-------- Data for processing --------
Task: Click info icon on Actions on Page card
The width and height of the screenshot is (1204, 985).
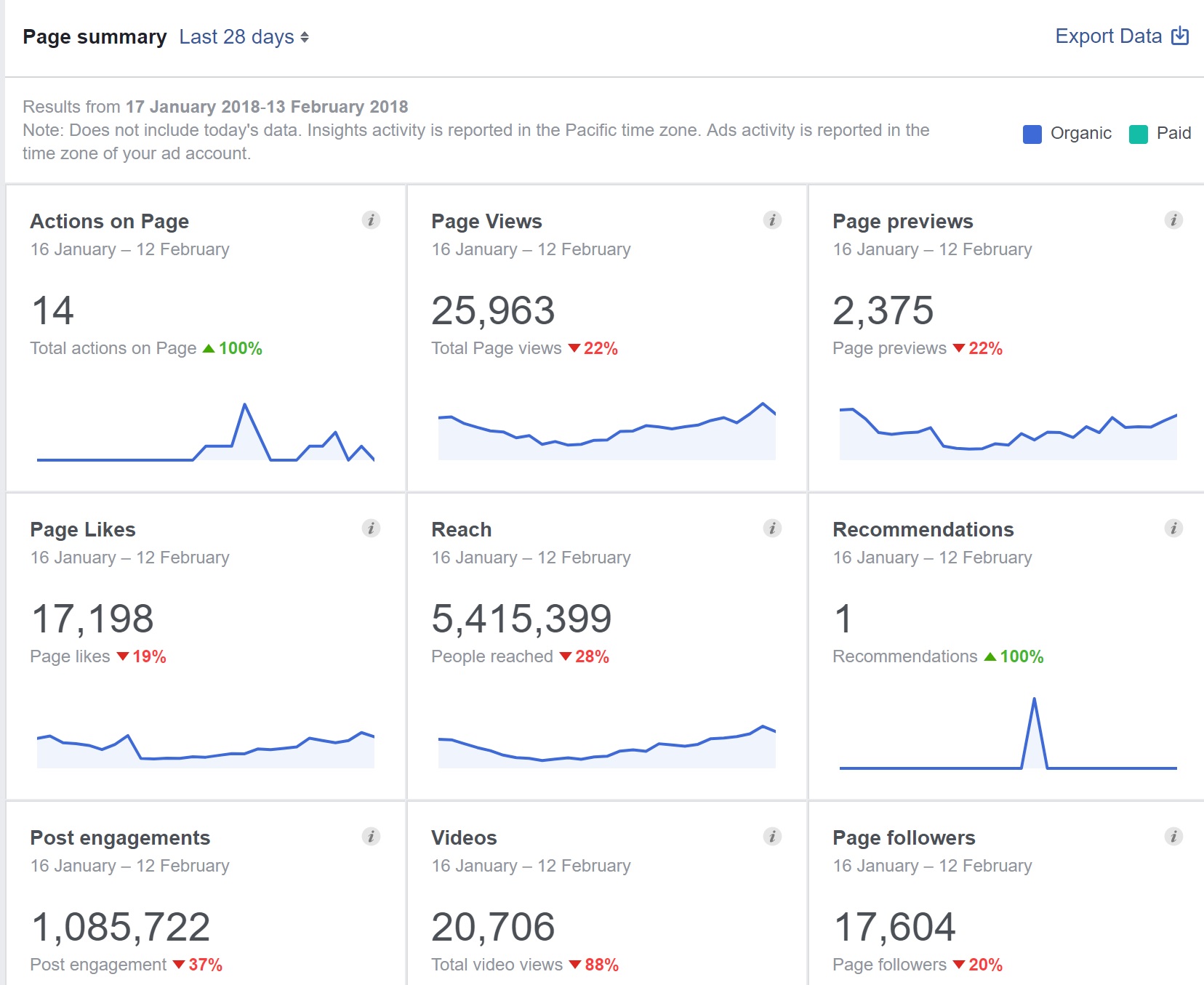Action: 371,220
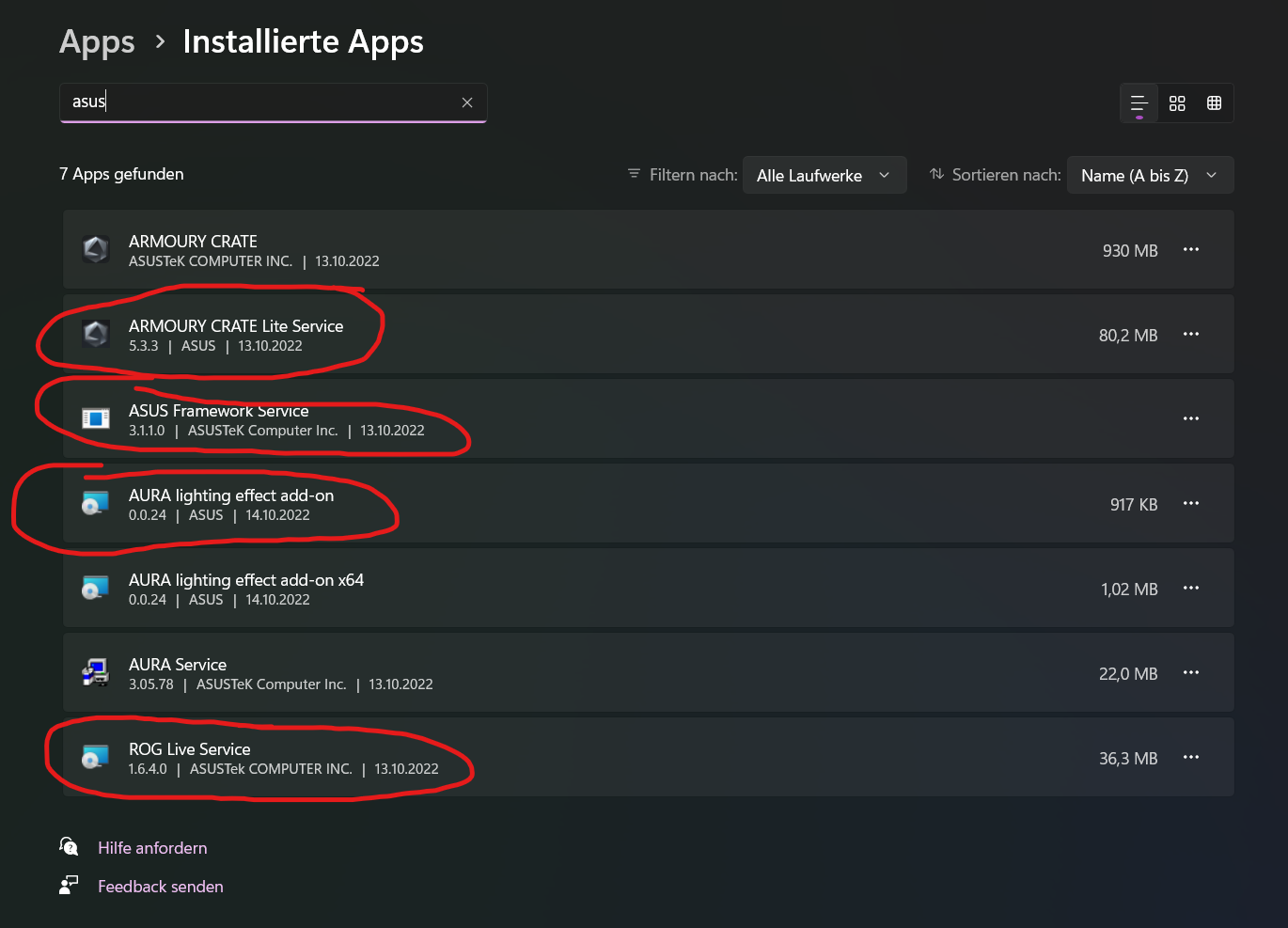Switch to list view layout
The image size is (1288, 928).
1139,103
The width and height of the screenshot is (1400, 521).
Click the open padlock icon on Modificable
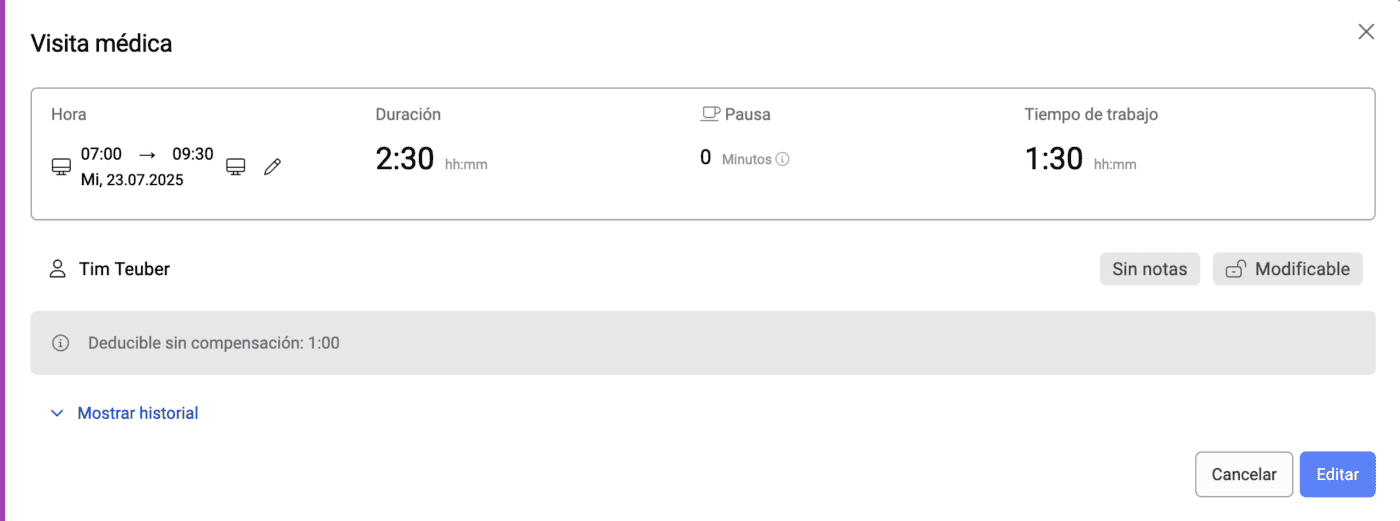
--------
▸ **Exercise objective**
Copy out every line of text from the records above word for word, leaving out the pictures.

▸ **Completed task**
Task: Click info icon on Actions on Page card
The width and height of the screenshot is (1204, 985).
Action: 371,220
Switch to list view layout
The image size is (1288, 928).
1139,103
The width and height of the screenshot is (1400, 521).
Click the open padlock icon on Modificable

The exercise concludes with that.